Urban Outfitters’ profits and shares tumble

November 17, 2014, 10:34 PM UTC
Shoppers are pictured outside a Urban Outfitters store in Pasadena
Shoppers are pictured outside a Urban Outfitters store in Pasadena, California August 19, 2013. Urban Outfitters Inc's quarterly profit beat market estimates as its on-fashion teen apparel drew shoppers to its stores despite fewer discounts. REUTERS/Mario Anzuoni (UNITED STATES - Tags: BUSINESS LOGO) - RTX12R8V
Photograph by Mario Anzuoni — Reuters

Urban Outfitters reported record third-quarter sales, but the clothing company’s profits fell year-over-year as it’s namesake brand courted controversy. Here are some of the key points from Monday’s third-quarter earnings report.

What you need to know: Quarterly sales for Urban Outfitters — whose brands also include retailers Anthropologie, Free People and Terrain — increased by 5% year-over-year, to $814 million, but sales at the company’s namesake brand fell by $1.5 million. What’s more, same-store sales across the company dipped 1% after analysts predicted they would be flat for the quarter.

Urban Outfitters (URBN) also reported a quarterly profit of $47 million, or 35 cents per share, which is down nearly a third year-over-year. Shares of the company fell almost 5% in after-hours trading following the release of the earnings report.

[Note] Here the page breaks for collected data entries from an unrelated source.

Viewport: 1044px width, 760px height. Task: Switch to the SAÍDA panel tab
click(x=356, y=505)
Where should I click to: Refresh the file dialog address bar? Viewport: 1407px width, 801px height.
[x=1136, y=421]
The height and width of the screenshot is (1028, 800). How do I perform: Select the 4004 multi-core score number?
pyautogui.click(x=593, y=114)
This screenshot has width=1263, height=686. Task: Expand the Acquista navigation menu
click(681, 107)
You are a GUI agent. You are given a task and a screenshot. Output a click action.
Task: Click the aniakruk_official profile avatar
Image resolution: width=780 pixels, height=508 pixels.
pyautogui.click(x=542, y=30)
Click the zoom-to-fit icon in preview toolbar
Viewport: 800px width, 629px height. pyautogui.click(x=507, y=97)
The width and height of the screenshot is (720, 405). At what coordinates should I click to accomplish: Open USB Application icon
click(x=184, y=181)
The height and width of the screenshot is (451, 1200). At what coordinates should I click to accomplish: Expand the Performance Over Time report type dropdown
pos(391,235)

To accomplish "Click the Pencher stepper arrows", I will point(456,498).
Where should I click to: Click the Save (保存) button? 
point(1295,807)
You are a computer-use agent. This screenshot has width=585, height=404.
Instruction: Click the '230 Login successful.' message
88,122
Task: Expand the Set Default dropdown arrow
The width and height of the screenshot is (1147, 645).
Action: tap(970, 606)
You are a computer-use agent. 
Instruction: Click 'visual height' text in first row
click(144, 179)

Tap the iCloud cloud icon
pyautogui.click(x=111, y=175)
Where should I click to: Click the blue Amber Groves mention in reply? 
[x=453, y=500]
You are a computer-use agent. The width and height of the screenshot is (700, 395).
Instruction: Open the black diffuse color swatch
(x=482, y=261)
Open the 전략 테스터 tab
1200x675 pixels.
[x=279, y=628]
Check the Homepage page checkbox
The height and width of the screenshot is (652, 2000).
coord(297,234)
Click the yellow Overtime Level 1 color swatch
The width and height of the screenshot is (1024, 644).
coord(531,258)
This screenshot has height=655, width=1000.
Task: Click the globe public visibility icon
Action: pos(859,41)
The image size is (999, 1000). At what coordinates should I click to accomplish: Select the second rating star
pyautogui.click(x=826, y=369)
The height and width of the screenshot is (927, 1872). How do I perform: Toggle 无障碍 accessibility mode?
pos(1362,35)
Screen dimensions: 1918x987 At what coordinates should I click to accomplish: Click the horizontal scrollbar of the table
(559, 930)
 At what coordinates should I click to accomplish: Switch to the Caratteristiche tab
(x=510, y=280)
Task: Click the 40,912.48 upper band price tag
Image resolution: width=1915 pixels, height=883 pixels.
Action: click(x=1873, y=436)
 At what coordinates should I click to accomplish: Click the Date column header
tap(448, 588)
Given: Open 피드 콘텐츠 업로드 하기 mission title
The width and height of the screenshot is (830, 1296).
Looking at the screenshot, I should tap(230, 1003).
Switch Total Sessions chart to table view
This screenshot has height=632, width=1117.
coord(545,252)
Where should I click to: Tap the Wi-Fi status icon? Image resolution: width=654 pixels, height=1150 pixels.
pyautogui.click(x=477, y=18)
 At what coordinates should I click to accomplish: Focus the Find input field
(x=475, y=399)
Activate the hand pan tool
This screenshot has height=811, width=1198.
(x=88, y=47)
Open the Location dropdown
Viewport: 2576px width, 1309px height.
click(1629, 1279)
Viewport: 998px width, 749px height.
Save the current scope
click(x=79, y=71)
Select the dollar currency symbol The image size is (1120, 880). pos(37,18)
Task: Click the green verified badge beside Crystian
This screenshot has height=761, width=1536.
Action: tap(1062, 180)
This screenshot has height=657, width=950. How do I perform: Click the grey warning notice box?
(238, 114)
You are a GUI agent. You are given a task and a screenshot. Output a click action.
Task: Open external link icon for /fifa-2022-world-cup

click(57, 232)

The company’s stock has tumbled nearly 17% since the start of the year after profits through the first three quarters of the year have dropped 22% year-over-year, to $152 million.

CEO Richard Hayne said in a statement that he is “disappointed by the results at the Urban Outfitters brand.”

The big number: Sales for the Urban Outfitters brand dropped again, offsetting gains from some of the company’s other brands. Same-store sales for the namesake brand fell 7% in the third quarter after dropping 10% in the previous quarter.

The Urban Outfitters brand recently suffered through a social media firestorm after the retailer put a bloodstained Kent State University sweatshirt for sale on its website, drawing connections to the 1970 student massacre at that school. The item was removed from the website after much public outcry, but the incident was just the latest for a chain that previously peddled a women’s t-shirt emblazoned with the phrase “Eat Less,” which critics said was an inappropriate swipe at people with eating disorders.

It is hard to say whether or not the controversy adversely affected the brand’s sales in the third quarter, especially since same-store sales took an even bigger hit the previous quarter, but Hayne clearly thinks improvement is needed at Urban Outfitters stores.

“There is much work to be done to improve the merchandise margins and store performance at the Urban brand, but I see positive signs as shown by strong results at the brand’s direct-to-consumer channel,” the CEO said.

What you might have missed: Once again, the poor performance by Urban Outfitter stores overshadowed positive news from the company’s other divisions. Same-store sales at Free People jumped 15% in the quarter while the Anthropologie got a 2% bump. Same-store sales at the two chains were also up in the second quarter: 21% and 6%, respectively.